Take my mother's advice but with my twist on it. Use strong language whenever possible and remember: the "dirty words" are the weak ones. Avoid them and others will not avoid your writing.

Ash Krafton is a speculative fiction writer who resides in the heart of the Pennsylvania coal region, where she keeps the book jacket for "Abraham Lincoln: Vampire Hunter" in a frame over her desk. Visit the Spec Fic Website at www.ashkrafton.com for updates on the release of her debut novel, Bleeding Hearts, forthcoming in early 2012 through Pink Narcissus Press.


Tasha Seegmiller said...

This is a brilliant post. Thank you so much for sharing.

Melissa said...


"Patty swam" and "Patty was swimming" are NOT the same. They are different tenses, BOTH of which have a proper use.

It is NOT as simple as editing out the "was -ing." That does NOT always make it better. In fact, it can flat out make it WRONG.

Carmen Ferreiro-Esteban said...

Good advice, Ash.

Strong verbs, strong nouns go a long way to make your reader feel your story.

I agree with Melissa about the difference between past tense and the gerund form.

Ash Krafton | @ashkrafton said...

Melissa...You are right to say that we can't auto-substitute past tense verbs for gerunds…but you'd over-simplify this post by claiming that had been the take-away message.

In between the jump from a present tense-ish "was + -ing" verb and the past tense is the conscious decision to move the prose completely to past tense. (Writers often employ "was + -ing" verbs to evoke a present tense atmosphere. Why not, then, just use the true present tense form? It eliminates an unnecessary "was".)

I learned my stories are better told in past tense. It's easier to edit and easier to remain true to tense. It's also more common in fiction—an assumption I made by pulling ten different novels off my bookshelf and finding out all ten had been written in past tense.

So, of course, don't auto-sub every gerund with a past tense verb—or a present tense one, for that matter. That would truly be worth an "arrgh."

However, be aware that "was + -ing" words often masquerade as weak verbs. Those are the ones addressed in this post and those are the ones we should change.

Cheers, Ash

the fishing widow said...

It's the evil of passive voice. I had a professor in grad school who eschewed passive voice as if it were the coming of the AntiChrist. Really. And, since he was on my thesis committee (>.<), you can imagine how he exorcised the use of it from just about everything I wrote. EVER.

This is a great post--the idea that it's not so much about TELLING a story as painting a picture. Put me in the scene with the characters. If someone is "clawing for breath" or "pushing the water desperately away," those two phrases are going to convey so much more than "Patty swam," or even "Patty swam away quickly." ^__^
Thanks for this!

Lyle Blake Smythers said...

This posting and the comments make a number of valid points. I did want to point out that some people are throwing some grammatical terms around without understanding what they mean.

The "-ing" form of a verb is only called a gerund when it is being used as a noun. Example: "Swimming is good exercise."

When it is used as an adjective, it becomes a present participle.

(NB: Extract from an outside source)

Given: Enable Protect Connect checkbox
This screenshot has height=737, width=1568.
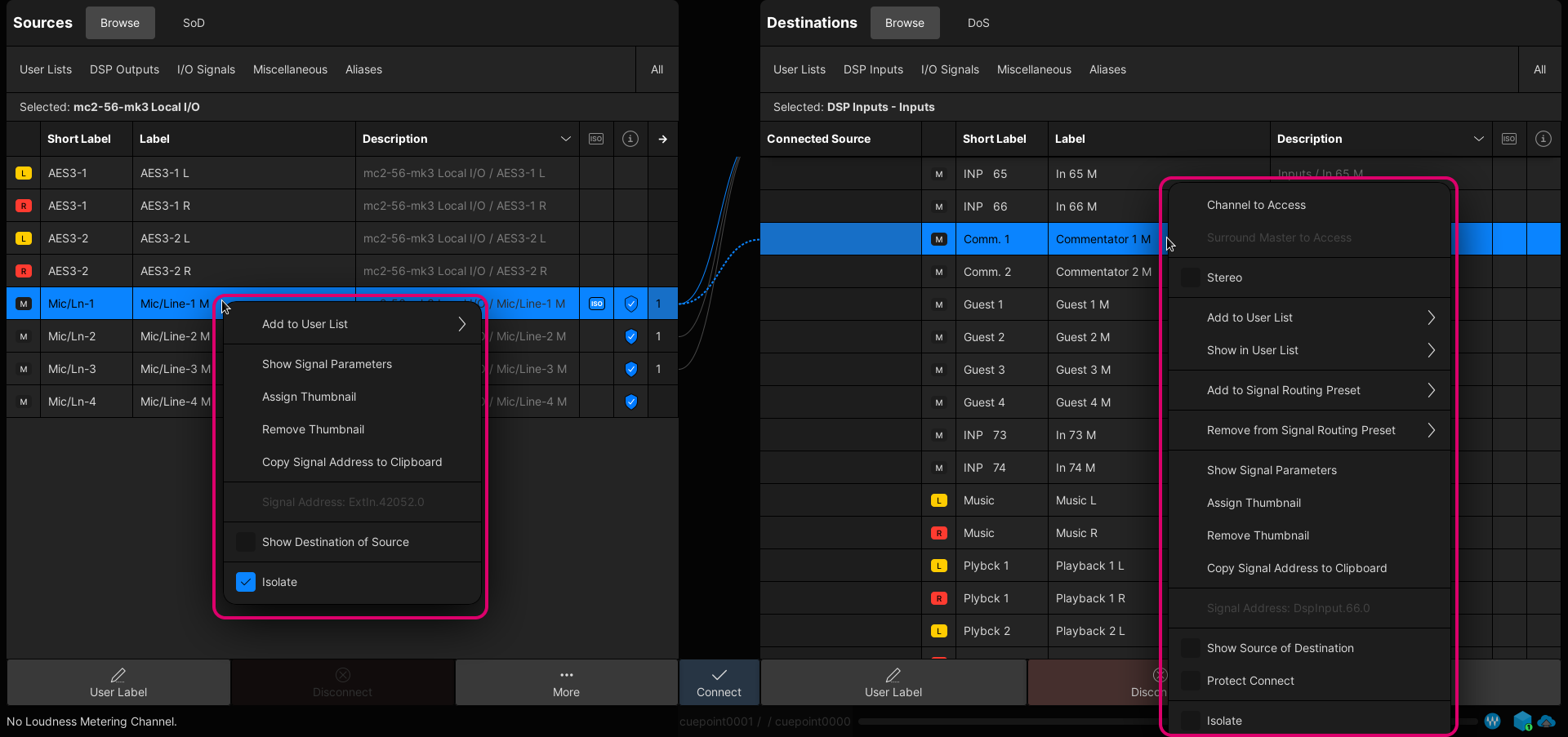Looking at the screenshot, I should (x=1192, y=681).
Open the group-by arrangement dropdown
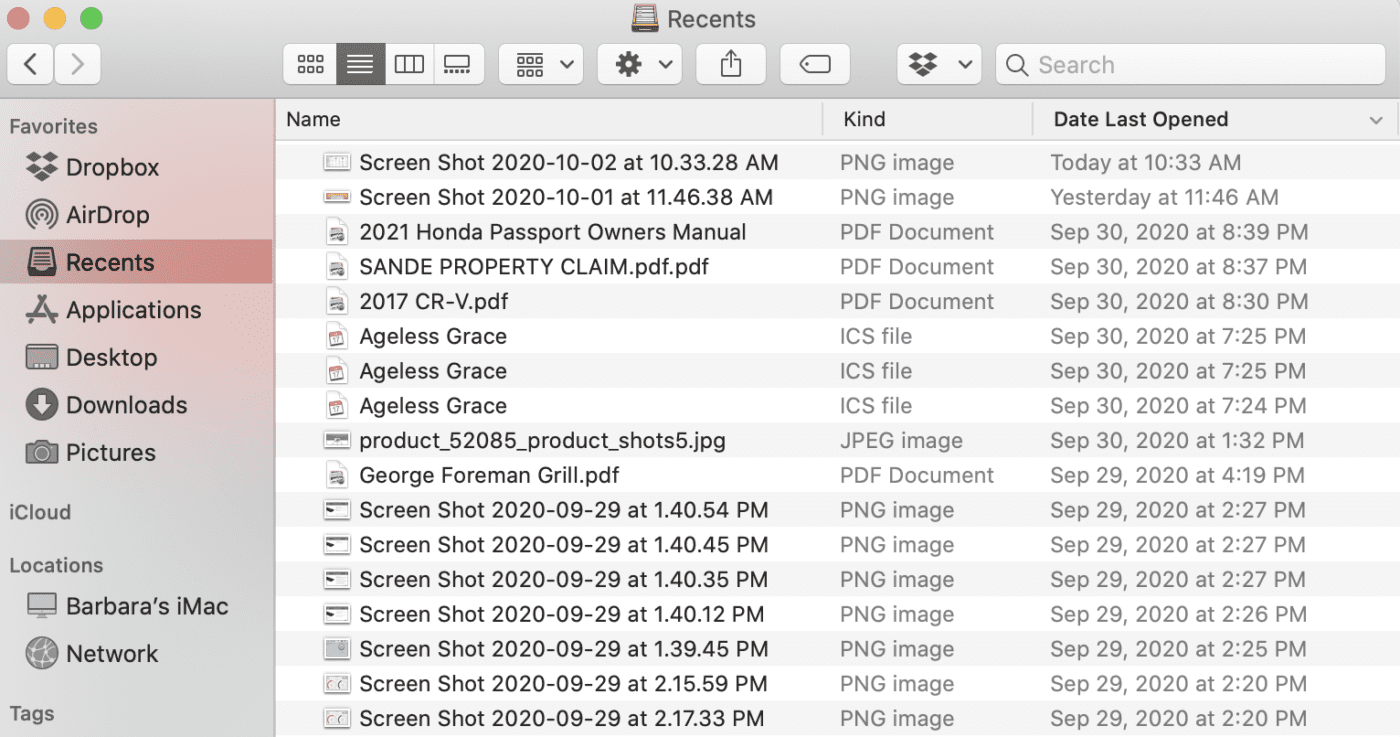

Example: "The swimming soldier was a double agent."

When it is being used as a verb, in combination with an auxiliary or helping verb, it is called a verb. Example: "Patty was swimming." (In this example the verb is in the past continuous tense, as opposed to the present continuous: "I am swimming every day now.") No gerunds anywhere in sight.

Now that we've got the terminology out of the way, I am glad to say that the principles being discussed here are important ones. Vivid writing is worth the hard work it demands.